Received 7 February 2003
; accepted 28 May 2003
Objective. To identify a subset of clinical features of Behçet's disease (BD) that can be summated to form an overall index of disease activity appropriate for clinical and research use internationally. Methods. Completed Behçet's Disease Current Activity Forms were collected from a total of 524 patients with BD from five countries. The data from 14 questions on the form were subjected to Rasch analysis to establish whether these items form a hierarchical and unidimensional scale of disease activity, both within and between countries. Results. The data showed a good fit to the Rasch model within three countries using a dichotomous scoring function. However, when the data from these three countries were pooled, the fit to the model was poor. Cross-cultural differential item functioning (DIF) was found in seven items in the pooled data.
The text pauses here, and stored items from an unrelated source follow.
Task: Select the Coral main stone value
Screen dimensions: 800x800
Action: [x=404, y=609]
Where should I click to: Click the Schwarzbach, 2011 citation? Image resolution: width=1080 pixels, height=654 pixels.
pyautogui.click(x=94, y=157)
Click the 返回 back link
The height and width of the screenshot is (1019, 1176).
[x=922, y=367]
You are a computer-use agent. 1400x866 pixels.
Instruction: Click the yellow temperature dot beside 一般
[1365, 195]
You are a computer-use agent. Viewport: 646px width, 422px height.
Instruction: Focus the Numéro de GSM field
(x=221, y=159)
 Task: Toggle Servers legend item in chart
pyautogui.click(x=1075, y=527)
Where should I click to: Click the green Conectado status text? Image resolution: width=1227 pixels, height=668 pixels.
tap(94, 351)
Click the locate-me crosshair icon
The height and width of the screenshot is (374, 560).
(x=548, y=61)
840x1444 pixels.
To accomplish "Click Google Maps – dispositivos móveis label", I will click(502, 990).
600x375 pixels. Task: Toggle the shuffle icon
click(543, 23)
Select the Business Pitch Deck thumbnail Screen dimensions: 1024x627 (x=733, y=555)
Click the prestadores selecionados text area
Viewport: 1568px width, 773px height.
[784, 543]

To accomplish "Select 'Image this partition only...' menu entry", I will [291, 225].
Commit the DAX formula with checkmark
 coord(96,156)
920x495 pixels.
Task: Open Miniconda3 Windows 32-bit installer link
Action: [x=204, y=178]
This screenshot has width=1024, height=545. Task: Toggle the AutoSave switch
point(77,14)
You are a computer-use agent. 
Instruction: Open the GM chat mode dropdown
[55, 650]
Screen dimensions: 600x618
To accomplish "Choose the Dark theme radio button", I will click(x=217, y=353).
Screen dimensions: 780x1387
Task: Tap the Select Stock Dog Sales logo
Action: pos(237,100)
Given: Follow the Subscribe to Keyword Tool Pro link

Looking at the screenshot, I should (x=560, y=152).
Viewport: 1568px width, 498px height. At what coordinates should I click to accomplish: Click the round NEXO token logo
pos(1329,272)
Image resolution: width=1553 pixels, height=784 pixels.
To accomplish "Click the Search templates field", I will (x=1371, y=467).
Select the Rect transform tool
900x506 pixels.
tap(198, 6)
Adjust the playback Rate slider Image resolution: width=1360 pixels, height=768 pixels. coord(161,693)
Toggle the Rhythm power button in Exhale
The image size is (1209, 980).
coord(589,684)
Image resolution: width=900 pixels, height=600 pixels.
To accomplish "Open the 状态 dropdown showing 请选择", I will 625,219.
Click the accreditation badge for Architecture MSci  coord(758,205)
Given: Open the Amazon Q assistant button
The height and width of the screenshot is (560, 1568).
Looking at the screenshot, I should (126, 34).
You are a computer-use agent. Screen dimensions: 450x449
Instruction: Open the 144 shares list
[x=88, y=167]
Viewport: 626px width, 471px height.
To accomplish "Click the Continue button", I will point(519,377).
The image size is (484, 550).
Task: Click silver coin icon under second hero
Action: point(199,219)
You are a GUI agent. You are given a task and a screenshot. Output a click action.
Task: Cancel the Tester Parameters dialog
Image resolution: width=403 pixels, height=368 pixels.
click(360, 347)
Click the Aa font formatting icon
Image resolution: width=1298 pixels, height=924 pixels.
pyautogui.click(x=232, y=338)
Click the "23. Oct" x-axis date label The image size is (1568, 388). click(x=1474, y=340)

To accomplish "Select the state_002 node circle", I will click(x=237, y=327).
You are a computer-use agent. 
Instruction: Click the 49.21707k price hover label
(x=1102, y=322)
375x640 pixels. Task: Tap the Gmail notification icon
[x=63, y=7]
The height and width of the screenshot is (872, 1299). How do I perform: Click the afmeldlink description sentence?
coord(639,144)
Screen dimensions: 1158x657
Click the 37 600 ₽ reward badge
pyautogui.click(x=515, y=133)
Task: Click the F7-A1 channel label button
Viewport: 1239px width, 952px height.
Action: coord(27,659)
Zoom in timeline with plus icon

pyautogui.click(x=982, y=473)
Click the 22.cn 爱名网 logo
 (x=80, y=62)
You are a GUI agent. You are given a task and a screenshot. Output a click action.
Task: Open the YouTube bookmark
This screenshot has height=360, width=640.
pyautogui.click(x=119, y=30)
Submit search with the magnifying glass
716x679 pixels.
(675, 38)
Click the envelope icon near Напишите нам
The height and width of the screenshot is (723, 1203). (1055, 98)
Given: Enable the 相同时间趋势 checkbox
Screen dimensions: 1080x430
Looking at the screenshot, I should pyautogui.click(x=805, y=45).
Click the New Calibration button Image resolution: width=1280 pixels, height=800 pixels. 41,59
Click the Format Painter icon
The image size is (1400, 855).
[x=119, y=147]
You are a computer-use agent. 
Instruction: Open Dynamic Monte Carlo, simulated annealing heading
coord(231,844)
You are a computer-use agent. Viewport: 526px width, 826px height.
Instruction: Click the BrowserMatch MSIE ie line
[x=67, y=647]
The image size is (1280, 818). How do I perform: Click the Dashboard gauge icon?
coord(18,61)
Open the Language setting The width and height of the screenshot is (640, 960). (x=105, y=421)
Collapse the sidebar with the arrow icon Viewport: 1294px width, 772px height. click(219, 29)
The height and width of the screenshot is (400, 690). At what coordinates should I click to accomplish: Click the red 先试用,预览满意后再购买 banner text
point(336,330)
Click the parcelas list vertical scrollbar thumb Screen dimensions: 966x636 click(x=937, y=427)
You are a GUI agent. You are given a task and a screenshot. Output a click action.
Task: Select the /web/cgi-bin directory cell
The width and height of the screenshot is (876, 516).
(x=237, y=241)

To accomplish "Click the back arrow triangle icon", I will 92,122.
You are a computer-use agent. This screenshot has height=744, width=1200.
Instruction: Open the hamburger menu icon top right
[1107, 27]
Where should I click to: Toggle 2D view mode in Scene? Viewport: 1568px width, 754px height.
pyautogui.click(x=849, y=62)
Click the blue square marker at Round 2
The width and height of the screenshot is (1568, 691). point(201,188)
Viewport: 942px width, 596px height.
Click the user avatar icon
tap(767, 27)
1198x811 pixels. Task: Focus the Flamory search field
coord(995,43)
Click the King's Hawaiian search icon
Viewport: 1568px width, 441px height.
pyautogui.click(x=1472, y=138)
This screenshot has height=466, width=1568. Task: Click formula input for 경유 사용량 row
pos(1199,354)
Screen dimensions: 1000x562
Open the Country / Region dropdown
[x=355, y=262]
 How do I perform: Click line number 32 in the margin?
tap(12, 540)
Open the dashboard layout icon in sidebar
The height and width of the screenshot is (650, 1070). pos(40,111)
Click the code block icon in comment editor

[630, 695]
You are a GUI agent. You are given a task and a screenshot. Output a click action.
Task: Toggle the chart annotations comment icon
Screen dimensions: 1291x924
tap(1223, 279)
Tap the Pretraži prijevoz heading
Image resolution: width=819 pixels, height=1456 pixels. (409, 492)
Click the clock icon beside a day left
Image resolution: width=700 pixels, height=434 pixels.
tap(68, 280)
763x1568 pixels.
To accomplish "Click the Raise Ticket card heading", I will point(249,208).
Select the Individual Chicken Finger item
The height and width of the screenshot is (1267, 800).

When the items with DIF by country were separated and two items were removed, the resulting 26-item scale showed a good fit to the Rasch model. Conclusions. Within Turkey, Korea and the UK, the 14 items can be summated to give an index of disease activity. Analysis of the pooled data confirmed that the index is not suitable for comparison between countries or for pooling of data in the raw form, but after fitting the data to the Rasch model such comparisons can be made. This gives a scaling tool that is quick and easy to use in the clinical situation.
Key words: Behçet's disease, Disease activity, Rasch analysis, Cross-cultural validity.